Excerpted data ▸
%%
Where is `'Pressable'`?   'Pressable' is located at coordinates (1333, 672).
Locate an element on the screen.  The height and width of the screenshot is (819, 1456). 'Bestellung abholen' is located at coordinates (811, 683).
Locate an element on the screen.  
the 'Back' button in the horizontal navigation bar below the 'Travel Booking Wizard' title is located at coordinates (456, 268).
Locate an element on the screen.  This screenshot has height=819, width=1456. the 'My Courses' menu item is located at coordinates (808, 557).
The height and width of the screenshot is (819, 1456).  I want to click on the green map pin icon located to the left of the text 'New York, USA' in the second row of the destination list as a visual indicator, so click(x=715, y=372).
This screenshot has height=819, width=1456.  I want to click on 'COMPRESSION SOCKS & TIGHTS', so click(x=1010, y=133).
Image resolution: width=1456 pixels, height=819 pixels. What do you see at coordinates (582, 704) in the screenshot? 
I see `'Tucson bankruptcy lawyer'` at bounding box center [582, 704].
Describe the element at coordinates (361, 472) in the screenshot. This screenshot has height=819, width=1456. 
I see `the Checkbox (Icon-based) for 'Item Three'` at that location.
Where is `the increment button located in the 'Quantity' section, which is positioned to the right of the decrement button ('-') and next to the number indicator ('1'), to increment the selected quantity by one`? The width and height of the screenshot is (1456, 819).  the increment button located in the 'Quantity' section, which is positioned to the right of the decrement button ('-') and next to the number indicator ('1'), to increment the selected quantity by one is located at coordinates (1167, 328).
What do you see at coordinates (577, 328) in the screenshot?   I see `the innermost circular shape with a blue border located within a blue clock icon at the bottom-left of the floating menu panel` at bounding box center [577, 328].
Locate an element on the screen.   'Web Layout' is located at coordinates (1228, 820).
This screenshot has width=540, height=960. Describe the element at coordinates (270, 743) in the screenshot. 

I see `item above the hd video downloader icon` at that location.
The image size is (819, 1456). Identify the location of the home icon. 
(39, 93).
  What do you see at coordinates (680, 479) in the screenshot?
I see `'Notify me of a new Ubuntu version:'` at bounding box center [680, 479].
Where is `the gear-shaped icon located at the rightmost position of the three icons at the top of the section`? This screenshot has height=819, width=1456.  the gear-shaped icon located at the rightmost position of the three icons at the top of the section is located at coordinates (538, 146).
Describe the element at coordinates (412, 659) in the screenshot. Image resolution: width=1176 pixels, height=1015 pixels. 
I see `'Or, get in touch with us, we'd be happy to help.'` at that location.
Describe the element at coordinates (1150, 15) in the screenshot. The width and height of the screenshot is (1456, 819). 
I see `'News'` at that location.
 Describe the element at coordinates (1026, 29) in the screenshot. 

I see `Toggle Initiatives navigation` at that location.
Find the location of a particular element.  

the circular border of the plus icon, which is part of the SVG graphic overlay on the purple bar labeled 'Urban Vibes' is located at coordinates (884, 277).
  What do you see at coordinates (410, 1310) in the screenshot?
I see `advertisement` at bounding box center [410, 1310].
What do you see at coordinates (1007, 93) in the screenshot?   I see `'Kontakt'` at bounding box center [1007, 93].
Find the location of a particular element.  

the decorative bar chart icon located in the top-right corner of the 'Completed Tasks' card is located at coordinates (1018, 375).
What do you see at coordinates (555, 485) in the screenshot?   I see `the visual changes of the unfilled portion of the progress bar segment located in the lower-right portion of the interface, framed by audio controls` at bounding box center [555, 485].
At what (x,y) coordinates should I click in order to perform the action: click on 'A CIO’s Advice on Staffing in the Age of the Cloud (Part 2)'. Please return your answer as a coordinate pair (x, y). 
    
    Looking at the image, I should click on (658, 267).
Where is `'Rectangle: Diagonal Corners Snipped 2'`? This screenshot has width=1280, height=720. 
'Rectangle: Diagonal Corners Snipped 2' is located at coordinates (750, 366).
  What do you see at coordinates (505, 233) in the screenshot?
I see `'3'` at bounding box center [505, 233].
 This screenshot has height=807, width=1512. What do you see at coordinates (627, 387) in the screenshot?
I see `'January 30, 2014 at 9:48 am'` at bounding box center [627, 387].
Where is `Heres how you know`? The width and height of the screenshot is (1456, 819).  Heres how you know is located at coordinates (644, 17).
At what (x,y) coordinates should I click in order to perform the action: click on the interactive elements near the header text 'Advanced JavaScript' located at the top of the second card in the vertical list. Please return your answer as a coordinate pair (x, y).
%%
Reproduce all of the rows above word for word, in the same order.

Where is `'Pressable'`?   'Pressable' is located at coordinates (1333, 672).
Locate an element on the screen.  The height and width of the screenshot is (819, 1456). 'Bestellung abholen' is located at coordinates (811, 683).
Locate an element on the screen.  
the 'Back' button in the horizontal navigation bar below the 'Travel Booking Wizard' title is located at coordinates (456, 268).
Locate an element on the screen.  This screenshot has height=819, width=1456. the 'My Courses' menu item is located at coordinates (808, 557).
The height and width of the screenshot is (819, 1456).  I want to click on the green map pin icon located to the left of the text 'New York, USA' in the second row of the destination list as a visual indicator, so click(x=715, y=372).
This screenshot has height=819, width=1456.  I want to click on 'COMPRESSION SOCKS & TIGHTS', so click(x=1010, y=133).
Image resolution: width=1456 pixels, height=819 pixels. What do you see at coordinates (582, 704) in the screenshot? 
I see `'Tucson bankruptcy lawyer'` at bounding box center [582, 704].
Describe the element at coordinates (361, 472) in the screenshot. This screenshot has height=819, width=1456. 
I see `the Checkbox (Icon-based) for 'Item Three'` at that location.
Where is `the increment button located in the 'Quantity' section, which is positioned to the right of the decrement button ('-') and next to the number indicator ('1'), to increment the selected quantity by one`? The width and height of the screenshot is (1456, 819).  the increment button located in the 'Quantity' section, which is positioned to the right of the decrement button ('-') and next to the number indicator ('1'), to increment the selected quantity by one is located at coordinates (1167, 328).
What do you see at coordinates (577, 328) in the screenshot?   I see `the innermost circular shape with a blue border located within a blue clock icon at the bottom-left of the floating menu panel` at bounding box center [577, 328].
Locate an element on the screen.   'Web Layout' is located at coordinates (1228, 820).
This screenshot has width=540, height=960. Describe the element at coordinates (270, 743) in the screenshot. 

I see `item above the hd video downloader icon` at that location.
The image size is (819, 1456). Identify the location of the home icon. 
(39, 93).
  What do you see at coordinates (680, 479) in the screenshot?
I see `'Notify me of a new Ubuntu version:'` at bounding box center [680, 479].
Where is `the gear-shaped icon located at the rightmost position of the three icons at the top of the section`? This screenshot has height=819, width=1456.  the gear-shaped icon located at the rightmost position of the three icons at the top of the section is located at coordinates (538, 146).
Describe the element at coordinates (412, 659) in the screenshot. Image resolution: width=1176 pixels, height=1015 pixels. 
I see `'Or, get in touch with us, we'd be happy to help.'` at that location.
Describe the element at coordinates (1150, 15) in the screenshot. The width and height of the screenshot is (1456, 819). 
I see `'News'` at that location.
 Describe the element at coordinates (1026, 29) in the screenshot. 

I see `Toggle Initiatives navigation` at that location.
Find the location of a particular element.  

the circular border of the plus icon, which is part of the SVG graphic overlay on the purple bar labeled 'Urban Vibes' is located at coordinates (884, 277).
  What do you see at coordinates (410, 1310) in the screenshot?
I see `advertisement` at bounding box center [410, 1310].
What do you see at coordinates (1007, 93) in the screenshot?   I see `'Kontakt'` at bounding box center [1007, 93].
Find the location of a particular element.  

the decorative bar chart icon located in the top-right corner of the 'Completed Tasks' card is located at coordinates (1018, 375).
What do you see at coordinates (555, 485) in the screenshot?   I see `the visual changes of the unfilled portion of the progress bar segment located in the lower-right portion of the interface, framed by audio controls` at bounding box center [555, 485].
At what (x,y) coordinates should I click in order to perform the action: click on 'A CIO’s Advice on Staffing in the Age of the Cloud (Part 2)'. Please return your answer as a coordinate pair (x, y). 
    
    Looking at the image, I should click on (658, 267).
Where is `'Rectangle: Diagonal Corners Snipped 2'`? This screenshot has width=1280, height=720. 
'Rectangle: Diagonal Corners Snipped 2' is located at coordinates (750, 366).
  What do you see at coordinates (505, 233) in the screenshot?
I see `'3'` at bounding box center [505, 233].
 This screenshot has height=807, width=1512. What do you see at coordinates (627, 387) in the screenshot?
I see `'January 30, 2014 at 9:48 am'` at bounding box center [627, 387].
Where is `Heres how you know`? The width and height of the screenshot is (1456, 819).  Heres how you know is located at coordinates (644, 17).
At what (x,y) coordinates should I click in order to perform the action: click on the interactive elements near the header text 'Advanced JavaScript' located at the top of the second card in the vertical list. Please return your answer as a coordinate pair (x, y).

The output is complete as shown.